Hi Team,
I am monitoring blucoat proxy logs via syslog log collection method. My input.conf file is configured to read all logs inside the location opt/splunk/syslog/symantec/bluecoat/*/*.log. below is the current configuration. Now i need to exclude the log which have cs-host=nxtengine.cpga.net.qa from indexing.
[monitor:///opt/splunk/syslog/symantec/bluecoat/*/*.log]
sourcetype = bluecoat:proxysg:access:syslog
index = cus_XXX
host_segment = 6
disabled = false
Sample raw logs below
2024-08-07T14:12:37+03:00 10.253.253.44 Bluecoat|src=X.x.x.x|srcport=53936|dst=x.x.x.x|dstport=8443|username=abcdef$|devicetime=[07/08/2024:11:12:32 GMT]|s-action=TCP_DENIED|sc-status=407|cs-method=CONNECT|time-taken=11|sc-bytes=247|cs-bytes=816|cs-uri-scheme=tcp|cs-host=nxtengine.cpga.net.qa|cs-uri-path=/|cs-uri-query=-|cs-uri-extension=-|cs-auth-group=-|rs(Content-Type)=-|cs(User-Agent)=Mozilla/5.0|cs(Referer)=-|sc-filter-result=DENIED|filter-category=none|cs-uri=tcp://nxtengine.cpga.net.qa:8443/
This may also be useful, you can let the already logged files remain and just refine the inputs conf to exclude the logs you don't want monitored and ingested.
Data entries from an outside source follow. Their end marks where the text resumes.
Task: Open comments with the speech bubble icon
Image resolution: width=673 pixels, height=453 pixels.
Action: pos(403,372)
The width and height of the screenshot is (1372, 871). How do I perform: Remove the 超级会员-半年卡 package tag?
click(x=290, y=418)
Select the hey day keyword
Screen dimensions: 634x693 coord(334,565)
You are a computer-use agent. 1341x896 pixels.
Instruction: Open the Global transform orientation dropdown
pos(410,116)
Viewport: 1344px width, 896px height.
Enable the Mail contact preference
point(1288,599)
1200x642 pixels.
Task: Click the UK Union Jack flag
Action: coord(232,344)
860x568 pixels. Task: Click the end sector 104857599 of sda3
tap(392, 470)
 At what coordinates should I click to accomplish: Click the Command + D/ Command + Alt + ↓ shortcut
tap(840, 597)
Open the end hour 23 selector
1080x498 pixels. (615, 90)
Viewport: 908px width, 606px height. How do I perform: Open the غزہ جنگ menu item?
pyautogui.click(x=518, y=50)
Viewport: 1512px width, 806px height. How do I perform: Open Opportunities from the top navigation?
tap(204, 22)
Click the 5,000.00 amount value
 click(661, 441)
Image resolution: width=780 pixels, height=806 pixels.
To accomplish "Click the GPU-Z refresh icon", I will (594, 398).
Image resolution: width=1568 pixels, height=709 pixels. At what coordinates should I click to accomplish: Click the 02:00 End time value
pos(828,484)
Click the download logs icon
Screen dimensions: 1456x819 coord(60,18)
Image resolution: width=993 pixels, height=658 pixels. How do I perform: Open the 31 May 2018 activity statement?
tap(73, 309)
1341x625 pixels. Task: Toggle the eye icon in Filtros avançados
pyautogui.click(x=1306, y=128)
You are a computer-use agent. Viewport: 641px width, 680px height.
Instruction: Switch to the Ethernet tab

https://community.splunk.com/t5/Getting-Data-In/How-to-blacklist-inputs-conf/td-p/598999
In addition to PickleRick's DOC suggestion:
https://docs.splunk.com/Documentation/Splunk/latest/Admin/InputsConf#MONITOR:
Inputs settings can determine which files to monitor, but cannot filter events out of monitored files. To do that, you need to use props and (optionally) transforms on an indexer or heavy forwarder.